Le régime de retraite qui m’a été présenté est dans une position de pleine capitalisation dans un mode de continuité. Par contre, dans un mode de terminaison, il ne l’est pas. La raison est bien simple : dans un mode de continuité, on pose l’hypothèse que les actifs du régime sont investis dans un portefeuille équilibré procurant entre 5 % et 6 % annuellement. Dans le cas d’une terminaison du régime, on suppose plutôt que tout est investi en obligations gouvernementales (rendement actuel autour de 1,5 %). L’hypothèse de rendement futur est alors beaucoup plus faible, comme les prestations que cela permet.

Dans ce contexte, forcer une politique d’investissement plus conservatrice ne semble pas logique ni nécessaire. C’est pourtant ce qui risque d’arriver. La conséquence pour les retraités se traduirait par des compressions d’environ 25 % des prestations de retraite. Ces coupes ne sont pas pour un an ou deux, mais pour toute la retraite. Or, la retraite on la souhaite plus longue que moins longue.

Ayant la même réflexion que monsieur Parent, je propose toutefois une solution différente, mais poursuivant le même objectif : investir en mode continuité plutôt qu’en mode terminaison.

Les réformes récentes dans le monde de la retraite, que ce soit dans le domaine municipal, universitaire ou privé, avaient comme principal objectif de favoriser le maintien des régimes de retraite à prestations déterminées. Le législateur a donc procuré un peu d’oxygène aux employeurs en forçant le partage des risques avec les participants et en permettant des allégements concernant les contributions servant à combler les déficits. Il a aussi exigé la mise en place de réserves afin de mieux capitaliser les régimes.

Après avoir donné de l’oxygène aux employeurs, il serait temps d’en donner aussi aux retraités qui se retrouvent dans une situation de terminaison de régime.

Je souhaite aux employés du Groupe Capitales Médias qu’un repreneur maintienne une certaine continuité des régimes de retraite en continuité, avec des ajustements acceptables possiblement, mais en continuité.

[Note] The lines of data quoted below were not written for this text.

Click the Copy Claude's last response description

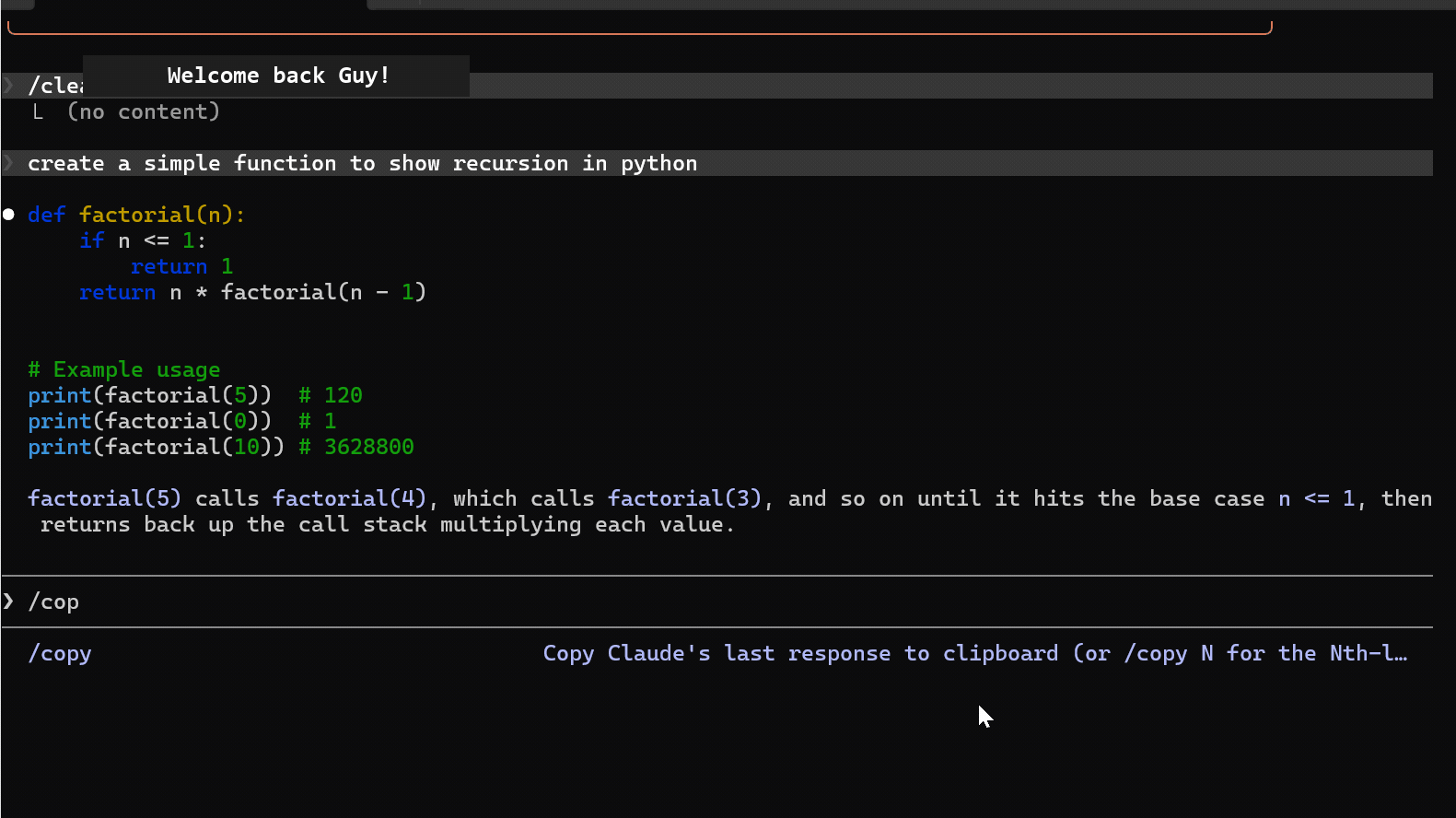pyautogui.click(x=975, y=653)
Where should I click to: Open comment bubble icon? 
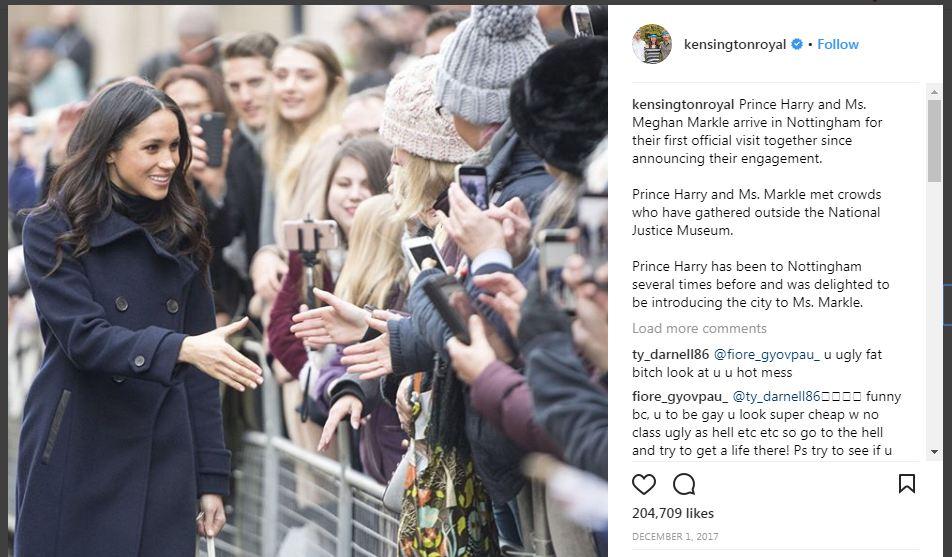684,484
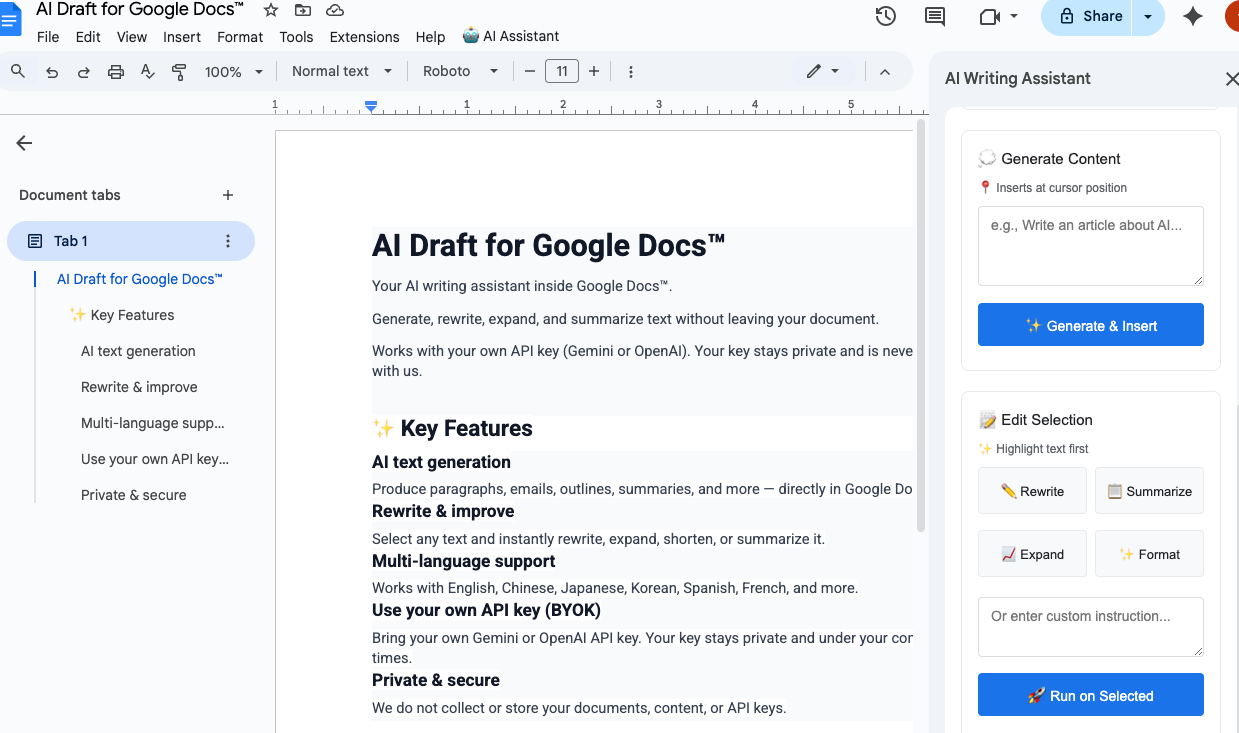
Task: Click the spell check icon
Action: coord(148,72)
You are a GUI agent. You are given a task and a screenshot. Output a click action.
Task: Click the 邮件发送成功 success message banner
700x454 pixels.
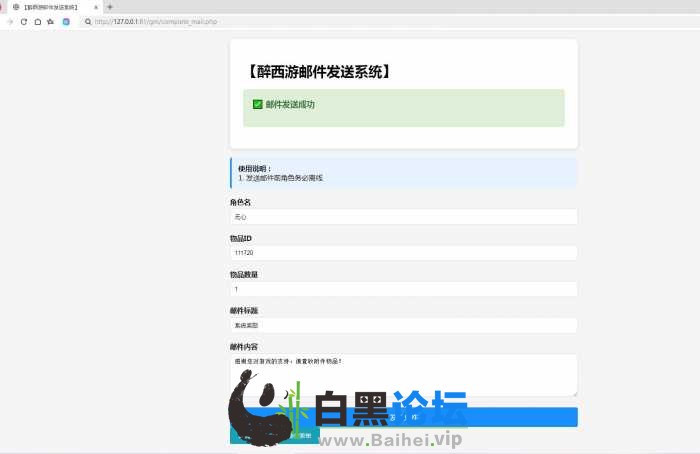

Si cela n’est pas possible, je crois que la création d’une mutuelle de retraite serait une avenue à considérer. Tous les régimes de retraite devant fermer à la suite de la disparition d’un employeur pourraient s’y joindre. Cela permettrait une politique de placement équilibrée et donc le maintien de prestations de retraite plus près de celles versées au moment de la disparition de l’employeur. Une mutuelle permettrait le partage du risque de longévité. Elle permettrait aussi d’avoir une taille suffisante pour se doter d’une expertise élevée en gestion de portefeuille et des placements plus performants.

Le gouvernement n’a pas vraiment à intervenir dans une telle solution si ce n’est en permettant la création de la mutuelle. Retraite Québec pourrait continuer à suivre l’évolution de la mutuelle afin qu’elle maintienne des réserves équivalentes à celles exigées des régimes de retraite privés.

Une telle mutuelle offrirait une solution intéressante pour tous les employés se trouvant dans des situations semblables à l’avenir.

Une mutuelle est tout à fait en ligne avec l’historique de mise en commun et de partage de la société québécoise (Desjardins et toutes les mutuelles d’assurance vie et de dommage ayant existé ou existant encore au Québec). Ce genre de solution est dans notre ADN.

Des retraités plus pauvres, c’est une collectivité plus pauvre. Collectivement, nous avons donc tout intérêt à trouver une solution.